-- Registros extraídos --
•••
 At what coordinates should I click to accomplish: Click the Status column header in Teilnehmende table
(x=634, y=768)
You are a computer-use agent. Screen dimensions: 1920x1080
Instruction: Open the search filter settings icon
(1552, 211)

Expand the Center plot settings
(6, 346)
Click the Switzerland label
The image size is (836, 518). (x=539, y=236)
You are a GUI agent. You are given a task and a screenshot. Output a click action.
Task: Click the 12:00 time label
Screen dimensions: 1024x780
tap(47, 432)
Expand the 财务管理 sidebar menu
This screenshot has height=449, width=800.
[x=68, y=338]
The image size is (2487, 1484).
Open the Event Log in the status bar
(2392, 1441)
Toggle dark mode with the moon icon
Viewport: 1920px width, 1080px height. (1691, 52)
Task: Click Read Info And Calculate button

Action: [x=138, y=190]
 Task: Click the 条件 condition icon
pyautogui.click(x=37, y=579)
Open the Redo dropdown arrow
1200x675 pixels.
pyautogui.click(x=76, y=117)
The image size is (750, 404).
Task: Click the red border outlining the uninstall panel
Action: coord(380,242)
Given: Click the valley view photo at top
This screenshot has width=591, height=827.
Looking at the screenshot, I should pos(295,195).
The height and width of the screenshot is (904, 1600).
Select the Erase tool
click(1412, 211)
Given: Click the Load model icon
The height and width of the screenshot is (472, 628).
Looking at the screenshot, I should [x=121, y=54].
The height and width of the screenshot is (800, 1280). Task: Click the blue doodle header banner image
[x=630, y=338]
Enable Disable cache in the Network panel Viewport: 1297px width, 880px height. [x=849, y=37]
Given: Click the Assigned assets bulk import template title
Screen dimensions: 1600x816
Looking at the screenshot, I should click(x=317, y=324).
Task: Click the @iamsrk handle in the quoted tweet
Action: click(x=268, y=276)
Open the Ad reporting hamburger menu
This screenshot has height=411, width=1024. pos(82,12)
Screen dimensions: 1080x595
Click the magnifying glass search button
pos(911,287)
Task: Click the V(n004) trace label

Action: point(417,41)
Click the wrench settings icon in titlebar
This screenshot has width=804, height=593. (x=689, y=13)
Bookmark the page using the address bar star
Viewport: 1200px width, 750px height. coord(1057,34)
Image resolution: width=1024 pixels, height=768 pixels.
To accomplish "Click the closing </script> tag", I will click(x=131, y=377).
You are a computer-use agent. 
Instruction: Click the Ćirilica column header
•••
-- DETALHES DA TAREFA --
Copie todos os itens acima linha por linha, sem alterar nada.

-- RESPOSTA --
 At what coordinates should I click to accomplish: Click the Status column header in Teilnehmende table
(x=634, y=768)
You are a computer-use agent. Screen dimensions: 1920x1080
Instruction: Open the search filter settings icon
(1552, 211)

Expand the Center plot settings
(6, 346)
Click the Switzerland label
The image size is (836, 518). (x=539, y=236)
You are a GUI agent. You are given a task and a screenshot. Output a click action.
Task: Click the 12:00 time label
Screen dimensions: 1024x780
tap(47, 432)
Expand the 财务管理 sidebar menu
This screenshot has height=449, width=800.
[x=68, y=338]
The image size is (2487, 1484).
Open the Event Log in the status bar
(2392, 1441)
Toggle dark mode with the moon icon
Viewport: 1920px width, 1080px height. (1691, 52)
Task: Click Read Info And Calculate button

Action: [x=138, y=190]
 Task: Click the 条件 condition icon
pyautogui.click(x=37, y=579)
Open the Redo dropdown arrow
1200x675 pixels.
pyautogui.click(x=76, y=117)
The image size is (750, 404).
Task: Click the red border outlining the uninstall panel
Action: coord(380,242)
Given: Click the valley view photo at top
This screenshot has width=591, height=827.
Looking at the screenshot, I should pos(295,195).
The height and width of the screenshot is (904, 1600).
Select the Erase tool
click(1412, 211)
Given: Click the Load model icon
The height and width of the screenshot is (472, 628).
Looking at the screenshot, I should [x=121, y=54].
The height and width of the screenshot is (800, 1280). Task: Click the blue doodle header banner image
[x=630, y=338]
Enable Disable cache in the Network panel Viewport: 1297px width, 880px height. [x=849, y=37]
Given: Click the Assigned assets bulk import template title
Screen dimensions: 1600x816
Looking at the screenshot, I should click(x=317, y=324).
Task: Click the @iamsrk handle in the quoted tweet
Action: click(x=268, y=276)
Open the Ad reporting hamburger menu
This screenshot has height=411, width=1024. pos(82,12)
Screen dimensions: 1080x595
Click the magnifying glass search button
pos(911,287)
Task: Click the V(n004) trace label

Action: point(417,41)
Click the wrench settings icon in titlebar
This screenshot has width=804, height=593. (x=689, y=13)
Bookmark the page using the address bar star
Viewport: 1200px width, 750px height. coord(1057,34)
Image resolution: width=1024 pixels, height=768 pixels.
To accomplish "Click the closing </script> tag", I will click(x=131, y=377).
You are a computer-use agent. 
Instruction: Click the Ćirilica column header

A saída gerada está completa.